Les deux hommes ont dû s’entendre puisque le général Sérant demande aussitôt à ce que son prédécesseur soit autorisé à rester auprès de lui jusqu’au 1er avril pour le passage des consignes174, puis même jusqu’au 15 mai pour « le consulter sur les cas litigieux les plus délicats »175.

La Direction menacée de disparition ?

Pendant que la direction prend le chemin du repli, la question de la défense passive fait pendant tout l’été l’objet de discussions dans le cadre de la mise en oeuvre des clauses d’armistice. Les négociations se déroulent dans le cadre de la Commission allemande d’Armistice, sise à Wiesbaden, et, en matière de défense aérienne, portent il est vrai essentiellement sur l’avenir de l’Armée de l’air. Celle-ci fait l’objet d’un premier projet d’organisation pour la période durant laquelle le gouvernement français devra défendre son territoire contre les attaques aériennes anglaises. Un second sera « mis en vigueur lorsque se termineront les hostilité entre l’Angleterre et la France »176, signe que l’armistice est encore considérée comme une étape très passagère. C’est le colonel Pessel, adjoint depuis le début au Directeur de la défense passive, qui le représente dans ces instances.

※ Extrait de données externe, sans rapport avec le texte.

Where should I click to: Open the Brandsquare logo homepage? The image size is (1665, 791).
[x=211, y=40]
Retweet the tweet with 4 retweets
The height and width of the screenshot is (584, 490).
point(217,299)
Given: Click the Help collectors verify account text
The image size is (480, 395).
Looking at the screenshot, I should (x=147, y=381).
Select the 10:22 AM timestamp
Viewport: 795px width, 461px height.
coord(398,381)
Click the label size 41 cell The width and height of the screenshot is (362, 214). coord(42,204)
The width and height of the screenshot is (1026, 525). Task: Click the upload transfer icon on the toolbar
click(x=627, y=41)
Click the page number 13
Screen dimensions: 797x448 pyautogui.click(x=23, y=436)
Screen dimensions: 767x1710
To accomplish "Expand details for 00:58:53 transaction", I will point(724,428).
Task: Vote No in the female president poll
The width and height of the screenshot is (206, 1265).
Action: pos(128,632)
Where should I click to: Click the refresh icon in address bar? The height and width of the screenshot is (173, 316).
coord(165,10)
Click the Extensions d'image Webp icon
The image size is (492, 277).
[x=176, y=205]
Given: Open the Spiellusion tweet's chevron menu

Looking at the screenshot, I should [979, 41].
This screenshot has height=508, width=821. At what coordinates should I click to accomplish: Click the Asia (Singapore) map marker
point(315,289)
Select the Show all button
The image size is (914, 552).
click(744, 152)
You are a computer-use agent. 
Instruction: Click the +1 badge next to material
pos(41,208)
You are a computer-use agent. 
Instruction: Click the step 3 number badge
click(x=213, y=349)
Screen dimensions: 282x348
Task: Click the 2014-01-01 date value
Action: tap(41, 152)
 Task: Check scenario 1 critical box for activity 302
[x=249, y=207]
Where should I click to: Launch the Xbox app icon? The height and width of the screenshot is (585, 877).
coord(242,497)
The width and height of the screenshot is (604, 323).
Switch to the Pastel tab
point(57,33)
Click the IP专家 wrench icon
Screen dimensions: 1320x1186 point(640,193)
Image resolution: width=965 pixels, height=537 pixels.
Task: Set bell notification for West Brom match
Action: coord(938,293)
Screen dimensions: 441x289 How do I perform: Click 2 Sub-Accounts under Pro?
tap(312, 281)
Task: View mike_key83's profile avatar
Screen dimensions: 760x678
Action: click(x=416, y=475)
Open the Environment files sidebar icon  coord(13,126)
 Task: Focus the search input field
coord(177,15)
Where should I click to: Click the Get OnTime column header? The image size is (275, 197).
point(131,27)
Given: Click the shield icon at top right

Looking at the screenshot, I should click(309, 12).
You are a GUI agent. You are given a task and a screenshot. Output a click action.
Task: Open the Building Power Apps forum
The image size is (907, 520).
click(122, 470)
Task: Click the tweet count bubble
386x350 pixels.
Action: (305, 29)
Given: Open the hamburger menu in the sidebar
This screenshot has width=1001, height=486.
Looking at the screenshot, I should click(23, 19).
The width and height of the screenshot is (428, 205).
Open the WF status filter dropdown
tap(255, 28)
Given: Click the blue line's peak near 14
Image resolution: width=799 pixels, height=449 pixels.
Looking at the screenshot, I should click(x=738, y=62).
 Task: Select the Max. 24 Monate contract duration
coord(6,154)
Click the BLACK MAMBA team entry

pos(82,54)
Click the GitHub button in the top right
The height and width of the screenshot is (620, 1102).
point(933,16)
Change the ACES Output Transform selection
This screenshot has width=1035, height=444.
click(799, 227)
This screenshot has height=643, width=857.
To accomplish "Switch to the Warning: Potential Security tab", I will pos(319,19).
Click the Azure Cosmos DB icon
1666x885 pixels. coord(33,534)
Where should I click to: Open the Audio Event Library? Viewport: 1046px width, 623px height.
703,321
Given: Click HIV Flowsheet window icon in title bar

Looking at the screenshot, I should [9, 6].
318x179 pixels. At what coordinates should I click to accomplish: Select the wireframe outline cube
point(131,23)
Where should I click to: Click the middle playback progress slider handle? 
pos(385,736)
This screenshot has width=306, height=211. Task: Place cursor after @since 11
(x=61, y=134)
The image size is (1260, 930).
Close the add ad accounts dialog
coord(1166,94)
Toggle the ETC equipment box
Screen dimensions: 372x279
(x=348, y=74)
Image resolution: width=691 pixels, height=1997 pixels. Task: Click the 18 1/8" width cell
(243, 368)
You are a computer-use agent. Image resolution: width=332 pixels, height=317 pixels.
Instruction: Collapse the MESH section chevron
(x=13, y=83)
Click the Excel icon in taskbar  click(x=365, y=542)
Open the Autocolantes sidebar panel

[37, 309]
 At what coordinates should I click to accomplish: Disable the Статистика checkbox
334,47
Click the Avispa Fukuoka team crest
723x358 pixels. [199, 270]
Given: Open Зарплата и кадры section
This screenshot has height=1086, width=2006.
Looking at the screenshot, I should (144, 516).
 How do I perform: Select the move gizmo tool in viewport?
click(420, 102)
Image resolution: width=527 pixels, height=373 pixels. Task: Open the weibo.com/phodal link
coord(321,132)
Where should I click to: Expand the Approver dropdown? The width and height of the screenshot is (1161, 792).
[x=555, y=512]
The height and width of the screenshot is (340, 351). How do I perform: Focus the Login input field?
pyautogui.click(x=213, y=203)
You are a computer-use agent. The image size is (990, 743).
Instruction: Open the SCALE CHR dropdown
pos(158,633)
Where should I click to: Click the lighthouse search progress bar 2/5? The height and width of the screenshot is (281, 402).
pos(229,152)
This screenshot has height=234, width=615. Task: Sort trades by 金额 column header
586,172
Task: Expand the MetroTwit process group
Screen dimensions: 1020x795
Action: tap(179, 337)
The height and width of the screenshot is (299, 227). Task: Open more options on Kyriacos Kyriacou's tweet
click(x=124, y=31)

Pour avoir occupé auparavant pendant plus de 4 ans les fonctions de chef de la section « Défense passive » à l’inspection générale de la Défense aérienne du territoire, et exercé comme officier DAT à la 6e région militaire177, il est un fin connaisseur du sujet.
Selon son propre rapport, il est délégué par le Gouvernement français auprès de la Commission allemande d’Armistice pour mettre au point les questions de défense passive en zone occupée et se rend à Wiesbaden le 11 juillet 1940. Là bas, le général Mouchard, chef de la Section française de l’Air, après s’être entretenu de la question avec son homologue allemand le Generalleutnant Förster, l’aurait avisé de traiter de ce sujet avec le Chef de l’Administration militaire en France*. Arrivé à Paris, le colonel Pessel rencontre le Polizei Major Von der Gröben et s’entend avec lui le 1er août sur le fait que le Gouvernement français conserve la responsabilité de la défense passive sur tout le territoire, qu’un échelon de la DDP devrait s’installer à Paris et qu’en fait, il serait même possible qu’elle y retourne complètement178. Dès son retour à Sarlat, le colonel Pessel, certainement satisfait de ses entretiens, en avise le Gouvernement179. Le ministre de la Défense nationale, le général Weigand, donne aussitôt son accord pour ce projet et charge le général Daudin de prendre les dispositions nécessaires pour installer d’urgence à Paris son adjoint, puis de préparer le retour de l’ensemble de ses services aux environs du 20 août180.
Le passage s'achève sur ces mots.